> Task prompt
Run through the data and copy out every line that mentions the word "computer".

[Dataset entries]
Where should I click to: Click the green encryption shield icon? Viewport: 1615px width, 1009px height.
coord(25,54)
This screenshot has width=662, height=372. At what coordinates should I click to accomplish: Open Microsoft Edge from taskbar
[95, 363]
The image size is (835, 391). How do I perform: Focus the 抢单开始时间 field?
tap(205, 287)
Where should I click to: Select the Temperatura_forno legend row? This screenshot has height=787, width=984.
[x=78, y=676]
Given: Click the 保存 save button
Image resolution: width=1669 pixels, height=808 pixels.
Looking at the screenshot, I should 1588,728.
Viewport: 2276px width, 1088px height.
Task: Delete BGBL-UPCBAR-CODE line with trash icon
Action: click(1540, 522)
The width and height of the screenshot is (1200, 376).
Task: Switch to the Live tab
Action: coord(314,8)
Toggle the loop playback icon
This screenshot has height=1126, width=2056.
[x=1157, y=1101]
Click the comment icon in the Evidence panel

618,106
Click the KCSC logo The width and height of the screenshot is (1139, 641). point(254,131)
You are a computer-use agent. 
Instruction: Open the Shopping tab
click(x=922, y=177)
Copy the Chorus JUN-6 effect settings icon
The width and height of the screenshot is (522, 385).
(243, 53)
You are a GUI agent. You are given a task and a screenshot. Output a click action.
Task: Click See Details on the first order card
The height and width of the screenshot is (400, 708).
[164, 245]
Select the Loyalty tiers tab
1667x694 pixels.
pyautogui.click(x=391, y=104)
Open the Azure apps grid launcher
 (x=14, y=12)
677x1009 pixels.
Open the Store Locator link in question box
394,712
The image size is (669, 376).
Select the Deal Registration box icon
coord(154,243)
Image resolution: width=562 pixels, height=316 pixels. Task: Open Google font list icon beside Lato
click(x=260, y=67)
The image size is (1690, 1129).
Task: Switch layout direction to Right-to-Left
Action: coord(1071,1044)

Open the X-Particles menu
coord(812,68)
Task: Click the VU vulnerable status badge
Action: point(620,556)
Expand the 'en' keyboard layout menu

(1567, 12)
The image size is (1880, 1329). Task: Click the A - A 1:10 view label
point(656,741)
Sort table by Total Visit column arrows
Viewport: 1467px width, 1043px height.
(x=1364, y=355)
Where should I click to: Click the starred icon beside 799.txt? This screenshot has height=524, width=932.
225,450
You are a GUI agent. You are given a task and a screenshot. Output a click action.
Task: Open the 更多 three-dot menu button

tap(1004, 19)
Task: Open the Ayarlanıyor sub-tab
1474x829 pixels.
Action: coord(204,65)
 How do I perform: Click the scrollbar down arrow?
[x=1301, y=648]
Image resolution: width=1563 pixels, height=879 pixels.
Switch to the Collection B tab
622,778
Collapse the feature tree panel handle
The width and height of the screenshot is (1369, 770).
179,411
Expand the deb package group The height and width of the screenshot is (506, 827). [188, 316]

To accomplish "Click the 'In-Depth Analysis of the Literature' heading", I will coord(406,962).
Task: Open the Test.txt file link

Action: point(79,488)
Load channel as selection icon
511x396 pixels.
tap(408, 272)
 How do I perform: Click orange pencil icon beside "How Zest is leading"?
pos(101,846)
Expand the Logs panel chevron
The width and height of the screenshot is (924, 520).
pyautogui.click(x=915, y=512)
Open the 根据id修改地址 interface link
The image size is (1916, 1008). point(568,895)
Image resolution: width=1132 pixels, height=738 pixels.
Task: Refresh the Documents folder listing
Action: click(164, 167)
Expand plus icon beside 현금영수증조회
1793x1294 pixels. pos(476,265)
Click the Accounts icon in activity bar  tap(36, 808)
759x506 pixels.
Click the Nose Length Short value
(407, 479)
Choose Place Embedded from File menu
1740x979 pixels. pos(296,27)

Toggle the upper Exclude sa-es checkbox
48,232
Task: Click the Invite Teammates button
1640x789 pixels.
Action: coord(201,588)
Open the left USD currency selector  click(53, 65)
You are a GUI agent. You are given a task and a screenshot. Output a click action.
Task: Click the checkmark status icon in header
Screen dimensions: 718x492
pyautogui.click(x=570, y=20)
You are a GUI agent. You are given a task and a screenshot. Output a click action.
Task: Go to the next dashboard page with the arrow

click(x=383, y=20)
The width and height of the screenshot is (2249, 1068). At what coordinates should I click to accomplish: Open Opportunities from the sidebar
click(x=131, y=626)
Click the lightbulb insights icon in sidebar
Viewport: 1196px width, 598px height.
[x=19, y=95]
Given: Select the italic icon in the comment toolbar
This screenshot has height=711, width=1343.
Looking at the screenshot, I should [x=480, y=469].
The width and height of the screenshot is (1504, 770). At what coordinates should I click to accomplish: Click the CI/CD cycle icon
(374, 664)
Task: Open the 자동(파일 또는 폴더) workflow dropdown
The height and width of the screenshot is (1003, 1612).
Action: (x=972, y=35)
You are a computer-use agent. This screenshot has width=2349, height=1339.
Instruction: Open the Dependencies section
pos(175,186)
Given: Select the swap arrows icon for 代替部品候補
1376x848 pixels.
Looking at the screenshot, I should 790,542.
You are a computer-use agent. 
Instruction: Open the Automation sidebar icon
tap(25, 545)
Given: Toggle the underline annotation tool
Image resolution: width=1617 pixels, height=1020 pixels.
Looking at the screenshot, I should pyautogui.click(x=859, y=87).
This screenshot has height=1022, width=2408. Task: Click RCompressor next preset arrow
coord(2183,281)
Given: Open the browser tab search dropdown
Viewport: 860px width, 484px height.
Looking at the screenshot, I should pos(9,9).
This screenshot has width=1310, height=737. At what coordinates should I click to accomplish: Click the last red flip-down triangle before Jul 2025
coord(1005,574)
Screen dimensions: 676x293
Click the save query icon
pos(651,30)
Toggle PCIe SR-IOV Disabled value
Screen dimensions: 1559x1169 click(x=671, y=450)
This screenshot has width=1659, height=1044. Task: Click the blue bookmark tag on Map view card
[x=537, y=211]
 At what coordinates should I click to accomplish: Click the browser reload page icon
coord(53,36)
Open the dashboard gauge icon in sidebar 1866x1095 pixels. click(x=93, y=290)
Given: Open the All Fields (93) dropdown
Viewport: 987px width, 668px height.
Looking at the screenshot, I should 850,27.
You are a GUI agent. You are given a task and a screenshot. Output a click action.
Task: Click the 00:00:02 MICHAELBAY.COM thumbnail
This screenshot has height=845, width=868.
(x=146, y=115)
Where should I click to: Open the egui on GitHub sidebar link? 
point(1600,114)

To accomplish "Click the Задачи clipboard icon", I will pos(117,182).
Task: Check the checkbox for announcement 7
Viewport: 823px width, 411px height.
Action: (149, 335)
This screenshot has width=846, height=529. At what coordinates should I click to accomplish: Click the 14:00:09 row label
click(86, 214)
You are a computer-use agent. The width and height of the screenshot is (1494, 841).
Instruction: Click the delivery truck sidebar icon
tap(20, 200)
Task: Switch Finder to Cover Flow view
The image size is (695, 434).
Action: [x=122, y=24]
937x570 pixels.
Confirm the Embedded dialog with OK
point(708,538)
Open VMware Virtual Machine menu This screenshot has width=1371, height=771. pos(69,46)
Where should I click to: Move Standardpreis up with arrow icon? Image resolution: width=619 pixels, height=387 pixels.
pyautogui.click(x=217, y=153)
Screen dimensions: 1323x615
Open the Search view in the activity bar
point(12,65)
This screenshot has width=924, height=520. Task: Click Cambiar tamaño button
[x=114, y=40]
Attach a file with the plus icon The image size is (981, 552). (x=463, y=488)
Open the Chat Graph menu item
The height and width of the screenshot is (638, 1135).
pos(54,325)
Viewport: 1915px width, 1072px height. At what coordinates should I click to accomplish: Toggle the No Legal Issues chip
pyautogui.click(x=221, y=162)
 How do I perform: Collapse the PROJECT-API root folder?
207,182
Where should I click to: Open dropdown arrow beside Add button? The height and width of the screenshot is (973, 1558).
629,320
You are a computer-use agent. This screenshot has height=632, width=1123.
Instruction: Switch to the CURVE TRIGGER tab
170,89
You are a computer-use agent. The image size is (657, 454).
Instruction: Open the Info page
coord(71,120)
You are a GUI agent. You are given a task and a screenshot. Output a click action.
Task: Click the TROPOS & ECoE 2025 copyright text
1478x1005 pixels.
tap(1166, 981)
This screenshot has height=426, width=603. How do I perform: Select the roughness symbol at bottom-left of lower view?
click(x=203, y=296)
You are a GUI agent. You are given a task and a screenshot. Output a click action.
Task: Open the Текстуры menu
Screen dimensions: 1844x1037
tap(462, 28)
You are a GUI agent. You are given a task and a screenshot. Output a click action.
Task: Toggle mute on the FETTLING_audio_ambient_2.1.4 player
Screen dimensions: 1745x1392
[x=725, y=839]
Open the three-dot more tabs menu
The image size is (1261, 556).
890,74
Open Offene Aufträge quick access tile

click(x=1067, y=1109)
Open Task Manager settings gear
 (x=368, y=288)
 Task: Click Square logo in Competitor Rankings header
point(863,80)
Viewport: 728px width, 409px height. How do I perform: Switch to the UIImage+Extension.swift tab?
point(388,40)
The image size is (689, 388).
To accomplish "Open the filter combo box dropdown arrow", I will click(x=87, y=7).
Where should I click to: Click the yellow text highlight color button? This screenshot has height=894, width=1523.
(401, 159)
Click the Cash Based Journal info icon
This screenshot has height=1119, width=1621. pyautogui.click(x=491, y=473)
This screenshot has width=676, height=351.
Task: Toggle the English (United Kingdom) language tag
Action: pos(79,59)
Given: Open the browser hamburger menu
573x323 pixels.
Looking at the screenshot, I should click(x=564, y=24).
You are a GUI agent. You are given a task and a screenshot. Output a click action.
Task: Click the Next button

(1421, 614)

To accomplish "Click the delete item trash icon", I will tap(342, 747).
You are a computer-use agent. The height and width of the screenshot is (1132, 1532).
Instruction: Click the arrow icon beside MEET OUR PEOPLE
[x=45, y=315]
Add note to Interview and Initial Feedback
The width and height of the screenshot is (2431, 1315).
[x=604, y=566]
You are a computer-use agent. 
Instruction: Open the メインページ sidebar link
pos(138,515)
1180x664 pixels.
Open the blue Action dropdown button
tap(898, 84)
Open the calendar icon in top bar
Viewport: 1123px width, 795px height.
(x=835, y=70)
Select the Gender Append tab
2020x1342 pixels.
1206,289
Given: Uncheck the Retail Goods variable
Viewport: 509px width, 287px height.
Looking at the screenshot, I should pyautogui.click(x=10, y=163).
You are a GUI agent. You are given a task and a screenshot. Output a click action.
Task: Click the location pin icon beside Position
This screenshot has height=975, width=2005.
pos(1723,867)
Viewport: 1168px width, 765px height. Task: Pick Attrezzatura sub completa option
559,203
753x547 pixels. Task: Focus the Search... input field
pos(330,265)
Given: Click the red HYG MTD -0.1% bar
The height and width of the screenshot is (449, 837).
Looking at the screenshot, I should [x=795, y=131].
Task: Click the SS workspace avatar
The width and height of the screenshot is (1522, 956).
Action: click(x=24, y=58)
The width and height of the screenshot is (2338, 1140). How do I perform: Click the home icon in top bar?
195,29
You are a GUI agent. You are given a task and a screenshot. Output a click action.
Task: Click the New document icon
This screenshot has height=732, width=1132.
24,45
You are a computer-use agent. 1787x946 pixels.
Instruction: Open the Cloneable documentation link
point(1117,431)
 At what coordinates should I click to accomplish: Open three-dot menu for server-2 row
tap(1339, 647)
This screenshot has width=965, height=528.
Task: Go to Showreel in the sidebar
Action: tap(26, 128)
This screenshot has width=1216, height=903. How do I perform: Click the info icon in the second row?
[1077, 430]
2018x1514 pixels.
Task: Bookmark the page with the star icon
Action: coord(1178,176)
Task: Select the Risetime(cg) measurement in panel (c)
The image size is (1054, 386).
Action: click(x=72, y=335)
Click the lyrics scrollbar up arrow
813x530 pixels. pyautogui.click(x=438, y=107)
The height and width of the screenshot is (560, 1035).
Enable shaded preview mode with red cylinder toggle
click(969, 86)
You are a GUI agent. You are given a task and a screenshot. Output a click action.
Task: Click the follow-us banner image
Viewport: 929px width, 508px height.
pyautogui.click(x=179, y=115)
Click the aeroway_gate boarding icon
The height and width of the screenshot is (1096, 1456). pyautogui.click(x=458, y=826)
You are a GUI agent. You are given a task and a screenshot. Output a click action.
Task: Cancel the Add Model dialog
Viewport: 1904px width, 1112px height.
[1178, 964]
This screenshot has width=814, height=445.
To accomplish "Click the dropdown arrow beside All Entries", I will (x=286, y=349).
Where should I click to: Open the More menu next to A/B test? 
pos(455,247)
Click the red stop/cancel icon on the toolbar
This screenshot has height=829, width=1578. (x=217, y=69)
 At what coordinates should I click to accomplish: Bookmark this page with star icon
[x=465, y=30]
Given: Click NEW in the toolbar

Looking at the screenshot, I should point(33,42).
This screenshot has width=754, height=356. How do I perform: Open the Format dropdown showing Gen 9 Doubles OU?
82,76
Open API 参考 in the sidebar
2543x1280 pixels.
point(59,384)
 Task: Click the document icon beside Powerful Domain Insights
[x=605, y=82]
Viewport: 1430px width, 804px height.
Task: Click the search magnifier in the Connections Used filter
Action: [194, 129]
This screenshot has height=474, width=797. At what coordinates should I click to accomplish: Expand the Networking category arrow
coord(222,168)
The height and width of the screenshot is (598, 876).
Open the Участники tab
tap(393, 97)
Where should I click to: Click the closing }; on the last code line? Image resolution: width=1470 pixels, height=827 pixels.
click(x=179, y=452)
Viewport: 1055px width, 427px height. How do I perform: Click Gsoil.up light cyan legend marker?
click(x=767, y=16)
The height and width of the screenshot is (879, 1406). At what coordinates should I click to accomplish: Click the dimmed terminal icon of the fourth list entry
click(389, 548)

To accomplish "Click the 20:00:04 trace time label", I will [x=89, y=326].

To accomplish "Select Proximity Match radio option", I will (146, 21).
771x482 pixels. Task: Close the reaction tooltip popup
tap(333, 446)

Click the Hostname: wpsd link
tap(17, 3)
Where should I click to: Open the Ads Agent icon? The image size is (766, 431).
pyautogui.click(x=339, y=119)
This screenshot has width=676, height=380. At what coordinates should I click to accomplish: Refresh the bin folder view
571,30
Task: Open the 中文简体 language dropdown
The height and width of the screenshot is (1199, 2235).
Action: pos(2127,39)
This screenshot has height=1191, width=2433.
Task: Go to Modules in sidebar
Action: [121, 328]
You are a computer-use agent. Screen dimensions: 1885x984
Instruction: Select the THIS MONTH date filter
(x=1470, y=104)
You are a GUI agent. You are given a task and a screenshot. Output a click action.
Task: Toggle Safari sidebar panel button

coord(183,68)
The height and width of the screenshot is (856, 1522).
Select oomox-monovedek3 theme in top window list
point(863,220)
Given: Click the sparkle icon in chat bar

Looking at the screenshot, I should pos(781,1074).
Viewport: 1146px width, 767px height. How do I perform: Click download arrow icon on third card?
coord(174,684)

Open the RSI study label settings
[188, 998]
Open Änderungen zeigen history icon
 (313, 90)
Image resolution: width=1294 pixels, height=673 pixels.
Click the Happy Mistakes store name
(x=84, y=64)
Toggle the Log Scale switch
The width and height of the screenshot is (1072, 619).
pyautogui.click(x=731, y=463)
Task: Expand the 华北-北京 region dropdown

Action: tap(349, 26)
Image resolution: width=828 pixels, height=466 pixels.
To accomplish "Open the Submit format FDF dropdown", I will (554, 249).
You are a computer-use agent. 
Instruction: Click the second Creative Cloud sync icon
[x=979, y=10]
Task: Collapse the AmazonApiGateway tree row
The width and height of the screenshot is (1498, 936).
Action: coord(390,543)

> Response to the task
You are a computer-use agent. 
You are a computer-use agent. This screenshot has width=2349, height=1339.
You are a computer-use agent. 
You are a computer-use agent. The width and height of the screenshot is (1494, 841).
You are a computer-use agent. This screenshot has height=632, width=1123.
You are a computer-use agent. The image size is (657, 454).
You are a computer-use agent. The height and width of the screenshot is (1132, 1532).
You are a computer-use agent. 
You are a computer-use agent. 1787x946 pixels.
You are a computer-use agent. Screen dimensions: 1885x984
You are a computer-use agent. 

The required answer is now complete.